Work item: Write the records out again, keeping each line exactly as it is.

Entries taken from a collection
*****
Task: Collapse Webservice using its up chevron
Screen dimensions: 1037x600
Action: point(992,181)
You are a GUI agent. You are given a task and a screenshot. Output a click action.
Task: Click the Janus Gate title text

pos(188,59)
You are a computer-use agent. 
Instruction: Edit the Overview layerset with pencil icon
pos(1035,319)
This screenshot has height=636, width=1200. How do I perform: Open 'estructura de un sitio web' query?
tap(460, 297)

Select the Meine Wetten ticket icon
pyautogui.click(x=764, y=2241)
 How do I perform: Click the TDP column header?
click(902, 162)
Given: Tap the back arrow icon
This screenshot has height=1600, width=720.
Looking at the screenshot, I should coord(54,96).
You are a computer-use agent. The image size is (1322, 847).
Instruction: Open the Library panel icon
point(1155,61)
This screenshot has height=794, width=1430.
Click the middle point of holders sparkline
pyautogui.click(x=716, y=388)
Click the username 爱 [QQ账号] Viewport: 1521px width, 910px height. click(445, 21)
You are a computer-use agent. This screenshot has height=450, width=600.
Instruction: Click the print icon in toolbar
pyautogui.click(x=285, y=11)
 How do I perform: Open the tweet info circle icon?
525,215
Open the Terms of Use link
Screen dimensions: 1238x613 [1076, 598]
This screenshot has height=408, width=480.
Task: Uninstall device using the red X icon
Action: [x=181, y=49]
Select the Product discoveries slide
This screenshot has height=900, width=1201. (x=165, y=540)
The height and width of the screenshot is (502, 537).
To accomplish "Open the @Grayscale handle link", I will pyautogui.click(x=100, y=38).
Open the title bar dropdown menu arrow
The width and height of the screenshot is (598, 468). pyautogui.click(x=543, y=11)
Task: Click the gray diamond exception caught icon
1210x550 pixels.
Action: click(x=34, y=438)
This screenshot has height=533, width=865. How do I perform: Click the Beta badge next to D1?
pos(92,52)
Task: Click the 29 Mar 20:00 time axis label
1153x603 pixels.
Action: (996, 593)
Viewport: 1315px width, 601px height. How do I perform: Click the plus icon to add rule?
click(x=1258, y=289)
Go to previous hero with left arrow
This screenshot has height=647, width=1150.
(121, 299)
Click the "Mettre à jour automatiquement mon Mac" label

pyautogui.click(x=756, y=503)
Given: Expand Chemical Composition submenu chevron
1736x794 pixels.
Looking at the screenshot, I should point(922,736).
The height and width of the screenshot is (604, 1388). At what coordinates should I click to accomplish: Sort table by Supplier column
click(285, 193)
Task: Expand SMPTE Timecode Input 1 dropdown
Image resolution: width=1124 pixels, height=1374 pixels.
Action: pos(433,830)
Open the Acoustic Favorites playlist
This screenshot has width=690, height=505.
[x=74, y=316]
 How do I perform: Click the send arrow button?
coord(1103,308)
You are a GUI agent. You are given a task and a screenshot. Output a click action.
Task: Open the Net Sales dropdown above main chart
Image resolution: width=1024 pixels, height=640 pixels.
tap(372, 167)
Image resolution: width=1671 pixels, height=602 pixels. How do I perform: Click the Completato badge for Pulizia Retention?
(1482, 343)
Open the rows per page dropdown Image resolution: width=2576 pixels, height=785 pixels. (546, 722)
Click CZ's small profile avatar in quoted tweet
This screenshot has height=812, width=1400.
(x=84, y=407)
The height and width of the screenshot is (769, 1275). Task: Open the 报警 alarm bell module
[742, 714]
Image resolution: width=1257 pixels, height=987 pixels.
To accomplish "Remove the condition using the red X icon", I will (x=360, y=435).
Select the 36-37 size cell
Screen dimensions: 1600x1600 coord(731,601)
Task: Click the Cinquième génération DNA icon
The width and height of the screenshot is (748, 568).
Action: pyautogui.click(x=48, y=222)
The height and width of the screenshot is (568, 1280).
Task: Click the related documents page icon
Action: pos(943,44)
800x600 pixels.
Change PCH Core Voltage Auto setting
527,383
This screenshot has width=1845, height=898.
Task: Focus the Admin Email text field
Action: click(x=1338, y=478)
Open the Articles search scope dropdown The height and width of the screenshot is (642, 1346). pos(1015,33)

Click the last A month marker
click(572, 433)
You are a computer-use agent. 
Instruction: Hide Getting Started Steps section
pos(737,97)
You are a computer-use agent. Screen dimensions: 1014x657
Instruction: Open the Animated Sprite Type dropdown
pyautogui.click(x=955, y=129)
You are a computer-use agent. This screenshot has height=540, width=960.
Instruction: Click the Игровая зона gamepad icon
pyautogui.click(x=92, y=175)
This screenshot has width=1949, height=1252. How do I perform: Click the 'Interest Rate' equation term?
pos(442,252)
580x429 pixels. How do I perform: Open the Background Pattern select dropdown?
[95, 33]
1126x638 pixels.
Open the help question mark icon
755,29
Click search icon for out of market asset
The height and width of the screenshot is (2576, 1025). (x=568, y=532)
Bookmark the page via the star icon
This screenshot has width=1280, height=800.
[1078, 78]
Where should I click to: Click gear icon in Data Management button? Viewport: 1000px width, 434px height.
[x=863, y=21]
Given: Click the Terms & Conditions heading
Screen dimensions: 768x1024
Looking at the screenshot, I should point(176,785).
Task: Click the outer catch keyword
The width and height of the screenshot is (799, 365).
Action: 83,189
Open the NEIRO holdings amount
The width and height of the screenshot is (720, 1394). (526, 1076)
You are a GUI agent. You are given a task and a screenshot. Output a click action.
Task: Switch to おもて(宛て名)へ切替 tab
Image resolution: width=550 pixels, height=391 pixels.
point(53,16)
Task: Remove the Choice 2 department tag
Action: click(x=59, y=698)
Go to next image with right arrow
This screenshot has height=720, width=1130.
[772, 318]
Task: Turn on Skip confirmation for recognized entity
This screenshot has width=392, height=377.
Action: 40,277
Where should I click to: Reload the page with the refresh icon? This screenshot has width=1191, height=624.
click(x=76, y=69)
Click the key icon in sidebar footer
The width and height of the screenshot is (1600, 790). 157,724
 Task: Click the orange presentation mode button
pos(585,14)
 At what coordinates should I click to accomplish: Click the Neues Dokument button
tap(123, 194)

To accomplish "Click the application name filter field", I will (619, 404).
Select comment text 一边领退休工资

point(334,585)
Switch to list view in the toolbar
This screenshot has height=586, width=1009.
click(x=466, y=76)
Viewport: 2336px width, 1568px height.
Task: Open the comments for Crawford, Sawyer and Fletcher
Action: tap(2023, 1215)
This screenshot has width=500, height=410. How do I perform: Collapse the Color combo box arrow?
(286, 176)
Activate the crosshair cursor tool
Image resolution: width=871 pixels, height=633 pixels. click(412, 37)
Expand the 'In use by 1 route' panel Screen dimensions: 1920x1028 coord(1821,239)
*****
The completed task:
Task: Collapse Webservice using its up chevron
Screen dimensions: 1037x600
Action: point(992,181)
You are a GUI agent. You are given a task and a screenshot. Output a click action.
Task: Click the Janus Gate title text

pos(188,59)
You are a computer-use agent. 
Instruction: Edit the Overview layerset with pencil icon
pos(1035,319)
This screenshot has height=636, width=1200. How do I perform: Open 'estructura de un sitio web' query?
tap(460, 297)

Select the Meine Wetten ticket icon
pyautogui.click(x=764, y=2241)
 How do I perform: Click the TDP column header?
click(902, 162)
Given: Tap the back arrow icon
This screenshot has height=1600, width=720.
Looking at the screenshot, I should coord(54,96).
You are a computer-use agent. The image size is (1322, 847).
Instruction: Open the Library panel icon
point(1155,61)
This screenshot has height=794, width=1430.
Click the middle point of holders sparkline
pyautogui.click(x=716, y=388)
Click the username 爱 [QQ账号] Viewport: 1521px width, 910px height. click(445, 21)
You are a computer-use agent. This screenshot has height=450, width=600.
Instruction: Click the print icon in toolbar
pyautogui.click(x=285, y=11)
 How do I perform: Open the tweet info circle icon?
525,215
Open the Terms of Use link
Screen dimensions: 1238x613 [1076, 598]
This screenshot has height=408, width=480.
Task: Uninstall device using the red X icon
Action: [x=181, y=49]
Select the Product discoveries slide
This screenshot has height=900, width=1201. (x=165, y=540)
The height and width of the screenshot is (502, 537).
To accomplish "Open the @Grayscale handle link", I will pyautogui.click(x=100, y=38).
Open the title bar dropdown menu arrow
The width and height of the screenshot is (598, 468). pyautogui.click(x=543, y=11)
Task: Click the gray diamond exception caught icon
1210x550 pixels.
Action: click(x=34, y=438)
This screenshot has height=533, width=865. How do I perform: Click the Beta badge next to D1?
pos(92,52)
Task: Click the 29 Mar 20:00 time axis label
1153x603 pixels.
Action: (996, 593)
Viewport: 1315px width, 601px height. How do I perform: Click the plus icon to add rule?
click(x=1258, y=289)
Go to previous hero with left arrow
This screenshot has height=647, width=1150.
(121, 299)
Click the "Mettre à jour automatiquement mon Mac" label

pyautogui.click(x=756, y=503)
Given: Expand Chemical Composition submenu chevron
1736x794 pixels.
Looking at the screenshot, I should point(922,736).
The height and width of the screenshot is (604, 1388). At what coordinates should I click to accomplish: Sort table by Supplier column
click(285, 193)
Task: Expand SMPTE Timecode Input 1 dropdown
Image resolution: width=1124 pixels, height=1374 pixels.
Action: pos(433,830)
Open the Acoustic Favorites playlist
This screenshot has width=690, height=505.
[x=74, y=316]
 How do I perform: Click the send arrow button?
coord(1103,308)
You are a GUI agent. You are given a task and a screenshot. Output a click action.
Task: Open the Net Sales dropdown above main chart
Image resolution: width=1024 pixels, height=640 pixels.
tap(372, 167)
Image resolution: width=1671 pixels, height=602 pixels. How do I perform: Click the Completato badge for Pulizia Retention?
(1482, 343)
Open the rows per page dropdown Image resolution: width=2576 pixels, height=785 pixels. (546, 722)
Click CZ's small profile avatar in quoted tweet
This screenshot has height=812, width=1400.
(x=84, y=407)
The height and width of the screenshot is (769, 1275). Task: Open the 报警 alarm bell module
[742, 714]
Image resolution: width=1257 pixels, height=987 pixels.
To accomplish "Remove the condition using the red X icon", I will (x=360, y=435).
Select the 36-37 size cell
Screen dimensions: 1600x1600 coord(731,601)
Task: Click the Cinquième génération DNA icon
The width and height of the screenshot is (748, 568).
Action: pyautogui.click(x=48, y=222)
The height and width of the screenshot is (568, 1280).
Task: Click the related documents page icon
Action: pos(943,44)
800x600 pixels.
Change PCH Core Voltage Auto setting
527,383
This screenshot has width=1845, height=898.
Task: Focus the Admin Email text field
Action: click(x=1338, y=478)
Open the Articles search scope dropdown The height and width of the screenshot is (642, 1346). pos(1015,33)

Click the last A month marker
click(572, 433)
You are a computer-use agent. 
Instruction: Hide Getting Started Steps section
pos(737,97)
You are a computer-use agent. Screen dimensions: 1014x657
Instruction: Open the Animated Sprite Type dropdown
pyautogui.click(x=955, y=129)
You are a computer-use agent. This screenshot has height=540, width=960.
Instruction: Click the Игровая зона gamepad icon
pyautogui.click(x=92, y=175)
This screenshot has width=1949, height=1252. How do I perform: Click the 'Interest Rate' equation term?
pos(442,252)
580x429 pixels. How do I perform: Open the Background Pattern select dropdown?
[95, 33]
1126x638 pixels.
Open the help question mark icon
755,29
Click search icon for out of market asset
The height and width of the screenshot is (2576, 1025). (x=568, y=532)
Bookmark the page via the star icon
This screenshot has width=1280, height=800.
[1078, 78]
Where should I click to: Click gear icon in Data Management button? Viewport: 1000px width, 434px height.
[x=863, y=21]
Given: Click the Terms & Conditions heading
Screen dimensions: 768x1024
Looking at the screenshot, I should point(176,785).
Task: Click the outer catch keyword
The width and height of the screenshot is (799, 365).
Action: 83,189
Open the NEIRO holdings amount
The width and height of the screenshot is (720, 1394). (526, 1076)
You are a GUI agent. You are given a task and a screenshot. Output a click action.
Task: Switch to おもて(宛て名)へ切替 tab
Image resolution: width=550 pixels, height=391 pixels.
point(53,16)
Task: Remove the Choice 2 department tag
Action: click(x=59, y=698)
Go to next image with right arrow
This screenshot has height=720, width=1130.
[772, 318]
Task: Turn on Skip confirmation for recognized entity
This screenshot has width=392, height=377.
Action: 40,277
Where should I click to: Reload the page with the refresh icon? This screenshot has width=1191, height=624.
click(x=76, y=69)
Click the key icon in sidebar footer
The width and height of the screenshot is (1600, 790). 157,724
 Task: Click the orange presentation mode button
pos(585,14)
 At what coordinates should I click to accomplish: Click the Neues Dokument button
tap(123, 194)

To accomplish "Click the application name filter field", I will (619, 404).
Select comment text 一边领退休工资

point(334,585)
Switch to list view in the toolbar
This screenshot has height=586, width=1009.
click(x=466, y=76)
Viewport: 2336px width, 1568px height.
Task: Open the comments for Crawford, Sawyer and Fletcher
Action: tap(2023, 1215)
This screenshot has width=500, height=410. How do I perform: Collapse the Color combo box arrow?
(286, 176)
Activate the crosshair cursor tool
Image resolution: width=871 pixels, height=633 pixels. click(412, 37)
Expand the 'In use by 1 route' panel Screen dimensions: 1920x1028 coord(1821,239)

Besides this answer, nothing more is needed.